• DIRECTIONS FOR THIS TASK
Swap every "dropdown arrow" for "drop-down arrow" in the records below and write them out again with nothing else changed.

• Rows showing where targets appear
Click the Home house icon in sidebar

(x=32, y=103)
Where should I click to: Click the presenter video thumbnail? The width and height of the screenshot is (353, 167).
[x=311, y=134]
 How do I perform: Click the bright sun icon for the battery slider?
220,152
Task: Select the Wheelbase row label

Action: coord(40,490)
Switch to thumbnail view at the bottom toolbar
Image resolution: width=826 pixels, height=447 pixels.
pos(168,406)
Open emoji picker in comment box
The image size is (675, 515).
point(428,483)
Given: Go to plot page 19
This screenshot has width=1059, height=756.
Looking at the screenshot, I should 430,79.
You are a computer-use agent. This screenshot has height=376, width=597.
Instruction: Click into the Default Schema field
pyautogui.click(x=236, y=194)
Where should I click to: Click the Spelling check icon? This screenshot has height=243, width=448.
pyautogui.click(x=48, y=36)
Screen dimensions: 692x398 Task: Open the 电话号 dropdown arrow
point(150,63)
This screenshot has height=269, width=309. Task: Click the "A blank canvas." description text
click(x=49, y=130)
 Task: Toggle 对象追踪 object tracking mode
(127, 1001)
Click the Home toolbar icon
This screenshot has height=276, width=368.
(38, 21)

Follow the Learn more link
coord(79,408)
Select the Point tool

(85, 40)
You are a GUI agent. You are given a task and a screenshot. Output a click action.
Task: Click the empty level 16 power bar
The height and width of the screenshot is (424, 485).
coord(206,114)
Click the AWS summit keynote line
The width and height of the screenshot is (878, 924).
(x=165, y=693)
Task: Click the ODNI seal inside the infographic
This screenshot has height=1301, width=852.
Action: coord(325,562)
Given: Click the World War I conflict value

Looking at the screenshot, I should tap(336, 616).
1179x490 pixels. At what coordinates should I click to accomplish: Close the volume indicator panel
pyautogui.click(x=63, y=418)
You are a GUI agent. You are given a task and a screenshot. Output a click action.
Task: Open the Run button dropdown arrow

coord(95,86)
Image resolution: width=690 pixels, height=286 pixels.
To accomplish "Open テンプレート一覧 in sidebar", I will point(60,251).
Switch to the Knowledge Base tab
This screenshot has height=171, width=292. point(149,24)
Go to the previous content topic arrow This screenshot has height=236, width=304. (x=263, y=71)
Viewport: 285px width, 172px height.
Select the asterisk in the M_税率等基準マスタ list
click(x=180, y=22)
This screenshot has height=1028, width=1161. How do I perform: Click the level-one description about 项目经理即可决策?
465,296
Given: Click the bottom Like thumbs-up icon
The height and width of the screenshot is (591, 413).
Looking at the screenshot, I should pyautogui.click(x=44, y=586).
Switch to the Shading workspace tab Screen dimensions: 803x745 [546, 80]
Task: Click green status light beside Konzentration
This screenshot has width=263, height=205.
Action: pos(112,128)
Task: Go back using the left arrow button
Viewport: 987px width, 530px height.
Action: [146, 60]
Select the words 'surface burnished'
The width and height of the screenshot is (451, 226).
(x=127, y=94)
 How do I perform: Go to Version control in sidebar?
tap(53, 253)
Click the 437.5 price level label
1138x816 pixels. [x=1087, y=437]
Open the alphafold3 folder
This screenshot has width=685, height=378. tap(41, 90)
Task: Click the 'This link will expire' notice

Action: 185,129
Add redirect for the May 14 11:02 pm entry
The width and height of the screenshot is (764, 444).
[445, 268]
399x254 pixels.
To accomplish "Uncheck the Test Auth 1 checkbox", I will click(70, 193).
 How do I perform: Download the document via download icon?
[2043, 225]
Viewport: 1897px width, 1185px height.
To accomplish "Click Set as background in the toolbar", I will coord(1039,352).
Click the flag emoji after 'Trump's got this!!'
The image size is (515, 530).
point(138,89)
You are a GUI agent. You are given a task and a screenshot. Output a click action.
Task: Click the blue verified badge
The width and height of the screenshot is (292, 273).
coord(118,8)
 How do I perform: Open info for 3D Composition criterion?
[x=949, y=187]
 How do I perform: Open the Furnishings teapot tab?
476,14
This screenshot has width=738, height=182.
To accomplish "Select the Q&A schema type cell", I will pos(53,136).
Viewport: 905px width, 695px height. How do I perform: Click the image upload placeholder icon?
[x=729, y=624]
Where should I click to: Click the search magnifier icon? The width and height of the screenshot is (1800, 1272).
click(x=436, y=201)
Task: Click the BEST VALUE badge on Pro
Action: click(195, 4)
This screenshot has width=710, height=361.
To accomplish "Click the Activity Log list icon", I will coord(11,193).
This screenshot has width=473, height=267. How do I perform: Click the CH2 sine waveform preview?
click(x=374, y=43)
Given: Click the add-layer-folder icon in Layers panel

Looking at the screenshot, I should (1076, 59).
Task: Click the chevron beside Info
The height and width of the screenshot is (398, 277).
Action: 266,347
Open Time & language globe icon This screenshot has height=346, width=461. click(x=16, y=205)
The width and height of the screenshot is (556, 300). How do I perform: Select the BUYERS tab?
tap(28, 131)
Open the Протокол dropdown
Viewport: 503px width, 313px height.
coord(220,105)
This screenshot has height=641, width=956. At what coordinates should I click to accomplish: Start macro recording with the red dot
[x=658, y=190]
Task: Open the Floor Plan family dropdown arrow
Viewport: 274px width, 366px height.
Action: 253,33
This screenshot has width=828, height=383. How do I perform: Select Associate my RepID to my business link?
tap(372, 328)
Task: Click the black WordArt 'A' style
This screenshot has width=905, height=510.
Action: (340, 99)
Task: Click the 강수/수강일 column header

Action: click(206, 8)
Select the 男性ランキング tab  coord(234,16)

• OUTPUT FOR THIS EXERCISE
Click the Home house icon in sidebar

(x=32, y=103)
Where should I click to: Click the presenter video thumbnail? The width and height of the screenshot is (353, 167).
[x=311, y=134]
 How do I perform: Click the bright sun icon for the battery slider?
220,152
Task: Select the Wheelbase row label

Action: coord(40,490)
Switch to thumbnail view at the bottom toolbar
Image resolution: width=826 pixels, height=447 pixels.
pos(168,406)
Open emoji picker in comment box
The image size is (675, 515).
point(428,483)
Given: Go to plot page 19
This screenshot has width=1059, height=756.
Looking at the screenshot, I should 430,79.
You are a computer-use agent. This screenshot has height=376, width=597.
Instruction: Click into the Default Schema field
pyautogui.click(x=236, y=194)
Where should I click to: Click the Spelling check icon? This screenshot has height=243, width=448.
pyautogui.click(x=48, y=36)
Screen dimensions: 692x398 Task: Open the 电话号 drop-down arrow
point(150,63)
This screenshot has height=269, width=309. Task: Click the "A blank canvas." description text
click(x=49, y=130)
 Task: Toggle 对象追踪 object tracking mode
(127, 1001)
Click the Home toolbar icon
This screenshot has height=276, width=368.
(38, 21)

Follow the Learn more link
coord(79,408)
Select the Point tool

(85, 40)
You are a GUI agent. You are given a task and a screenshot. Output a click action.
Task: Click the empty level 16 power bar
The height and width of the screenshot is (424, 485).
coord(206,114)
Click the AWS summit keynote line
The width and height of the screenshot is (878, 924).
(x=165, y=693)
Task: Click the ODNI seal inside the infographic
This screenshot has height=1301, width=852.
Action: coord(325,562)
Given: Click the World War I conflict value

Looking at the screenshot, I should tap(336, 616).
1179x490 pixels. At what coordinates should I click to accomplish: Close the volume indicator panel
pyautogui.click(x=63, y=418)
You are a GUI agent. You are given a task and a screenshot. Output a click action.
Task: Open the Run button drop-down arrow

coord(95,86)
Image resolution: width=690 pixels, height=286 pixels.
To accomplish "Open テンプレート一覧 in sidebar", I will point(60,251).
Switch to the Knowledge Base tab
This screenshot has height=171, width=292. point(149,24)
Go to the previous content topic arrow This screenshot has height=236, width=304. (x=263, y=71)
Viewport: 285px width, 172px height.
Select the asterisk in the M_税率等基準マスタ list
click(x=180, y=22)
This screenshot has height=1028, width=1161. How do I perform: Click the level-one description about 项目经理即可决策?
465,296
Given: Click the bottom Like thumbs-up icon
The height and width of the screenshot is (591, 413).
Looking at the screenshot, I should pyautogui.click(x=44, y=586).
Switch to the Shading workspace tab Screen dimensions: 803x745 [546, 80]
Task: Click green status light beside Konzentration
This screenshot has width=263, height=205.
Action: pos(112,128)
Task: Go back using the left arrow button
Viewport: 987px width, 530px height.
Action: [146, 60]
Select the words 'surface burnished'
The width and height of the screenshot is (451, 226).
(x=127, y=94)
 How do I perform: Go to Version control in sidebar?
tap(53, 253)
Click the 437.5 price level label
1138x816 pixels. [x=1087, y=437]
Open the alphafold3 folder
This screenshot has width=685, height=378. tap(41, 90)
Task: Click the 'This link will expire' notice

Action: 185,129
Add redirect for the May 14 11:02 pm entry
The width and height of the screenshot is (764, 444).
[445, 268]
399x254 pixels.
To accomplish "Uncheck the Test Auth 1 checkbox", I will click(70, 193).
 How do I perform: Download the document via download icon?
[2043, 225]
Viewport: 1897px width, 1185px height.
To accomplish "Click Set as background in the toolbar", I will coord(1039,352).
Click the flag emoji after 'Trump's got this!!'
The image size is (515, 530).
point(138,89)
You are a GUI agent. You are given a task and a screenshot. Output a click action.
Task: Click the blue verified badge
The width and height of the screenshot is (292, 273).
coord(118,8)
 How do I perform: Open info for 3D Composition criterion?
[x=949, y=187]
 How do I perform: Open the Furnishings teapot tab?
476,14
This screenshot has width=738, height=182.
To accomplish "Select the Q&A schema type cell", I will pos(53,136).
Viewport: 905px width, 695px height. How do I perform: Click the image upload placeholder icon?
[x=729, y=624]
Where should I click to: Click the search magnifier icon? The width and height of the screenshot is (1800, 1272).
click(x=436, y=201)
Task: Click the BEST VALUE badge on Pro
Action: click(195, 4)
This screenshot has width=710, height=361.
To accomplish "Click the Activity Log list icon", I will coord(11,193).
This screenshot has width=473, height=267. How do I perform: Click the CH2 sine waveform preview?
click(x=374, y=43)
Given: Click the add-layer-folder icon in Layers panel

Looking at the screenshot, I should (1076, 59).
Task: Click the chevron beside Info
The height and width of the screenshot is (398, 277).
Action: 266,347
Open Time & language globe icon This screenshot has height=346, width=461. click(x=16, y=205)
The width and height of the screenshot is (556, 300). How do I perform: Select the BUYERS tab?
tap(28, 131)
Open the Протокол dropdown
Viewport: 503px width, 313px height.
coord(220,105)
This screenshot has height=641, width=956. At what coordinates should I click to accomplish: Start macro recording with the red dot
[x=658, y=190]
Task: Open the Floor Plan family drop-down arrow
Viewport: 274px width, 366px height.
Action: 253,33
This screenshot has width=828, height=383. How do I perform: Select Associate my RepID to my business link?
tap(372, 328)
Task: Click the black WordArt 'A' style
This screenshot has width=905, height=510.
Action: (340, 99)
Task: Click the 강수/수강일 column header

Action: click(206, 8)
Select the 男性ランキング tab  coord(234,16)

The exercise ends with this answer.